Potential for national building code regulation--If Climate Change legislation is enacted, it may contain national energy efficiency building code regulation.  This will this be game changing for state and local green building regulation--the federal regulations may preempt state and local actions, and will also put new obligations on states and localities to develop and pass energy efficient building codes. Federal legislation on building codes may also open the door for a legal challenge regarding the federal government's authority to regulate this historically state and local area of regulation, especially if there are significant unfunded mandates regarding the development and enforcement of new building codes.

What we might see,..

More lawsuits--If the economy rebounds, and there is more money flowing in lending to real estate, more green buildings will be built, and that will lead to moe contracts, more defaults and more litigation.  But that is a maybe for 2010--the credit markets need to loosen considerably before this becomes reality.

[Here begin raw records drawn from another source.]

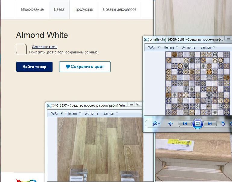232x182 pixels.
Task: Click the Изменить цвет link
Action: tap(44, 47)
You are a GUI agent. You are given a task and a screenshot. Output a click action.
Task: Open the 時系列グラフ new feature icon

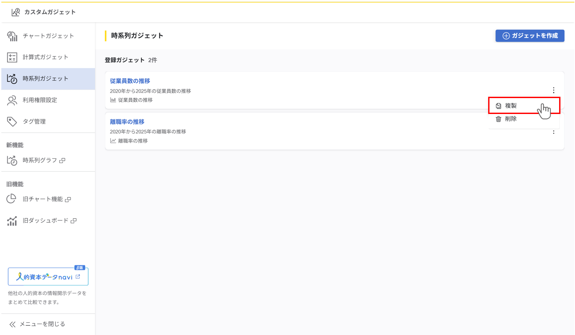pyautogui.click(x=12, y=160)
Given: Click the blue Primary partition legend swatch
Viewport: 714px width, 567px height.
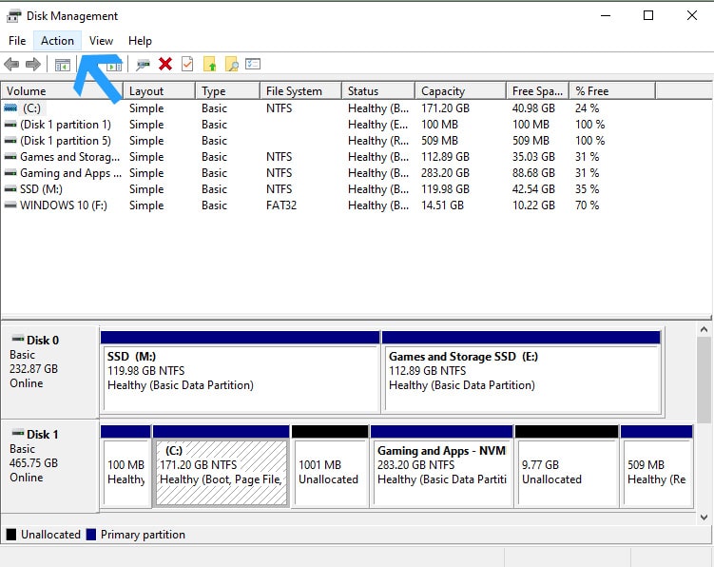Looking at the screenshot, I should point(91,535).
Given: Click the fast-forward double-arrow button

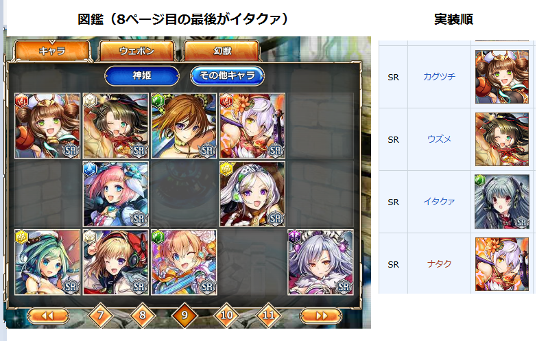Looking at the screenshot, I should tap(321, 316).
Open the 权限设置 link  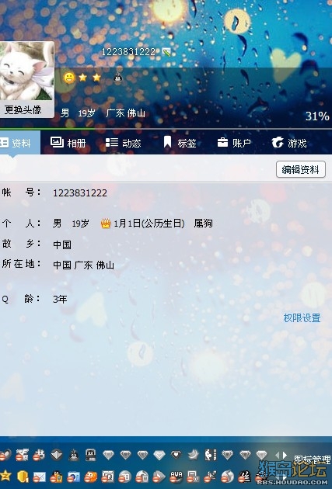302,318
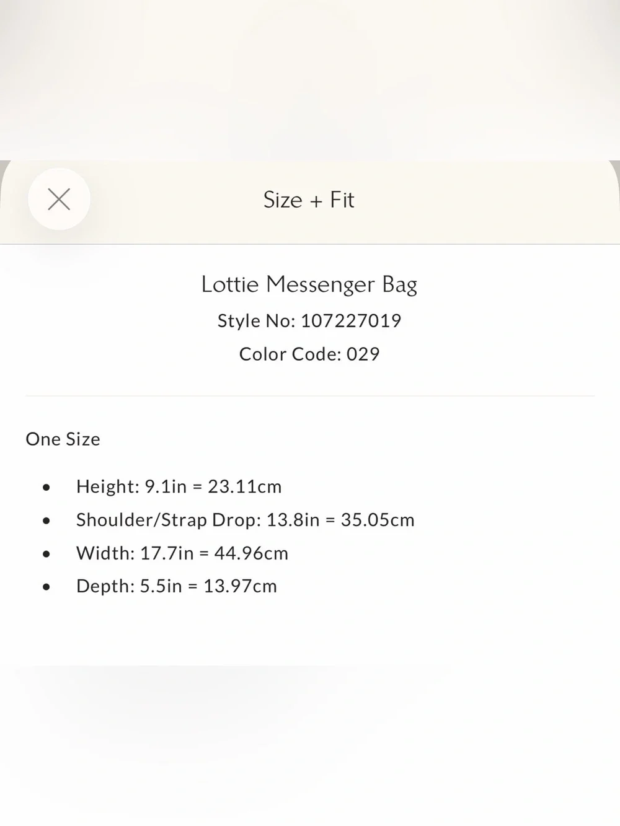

International climate change targets--Obama's efforts at Copenhagen to get an international climate change agreement may bring some international requirements into fruition over the next year.  These would drive domestic policy changes, and green building policies will undoubtedly be a component of such regulatory schemes.

People We Loved In 2009

The GSA--The people at the General Services Administration were so open, cooperative and helpful in putting together our statistics for the Stimulus posts this year. 

Chris Cheatham at Green Building Law Update--We co-authored a chapter on Green Building Litigation together for a new book on Green Building Law. 

Professors Rob Fleming and Chris Pastore, co-directors of Philadelphia University’s Engineering and Design Institute, an interdisciplinary research center focusing on green materials, sustainable design and community outreach, and the hosts of a great radio show on sustianability, Ecoman and The Skeptic.

To my friends Scott Edward Anderson, also known as the Green Skeptic, Chris Hill atConstruction Law Musings, Stephen Del Percio at greenbuildingsnyc, Rich Cartlidge at Green Building Envirotrends,  Tim Hilll, at VAConstruction Law and Mitch Swann for inspiring great green building law conversations all year long.

Finally, a big shout out to our fabulous green building law blog community members.  Thank you for reading, commenting, and nominating us for the ABA Blawg 100. 

Wishing you a happy new year and a greener 2010!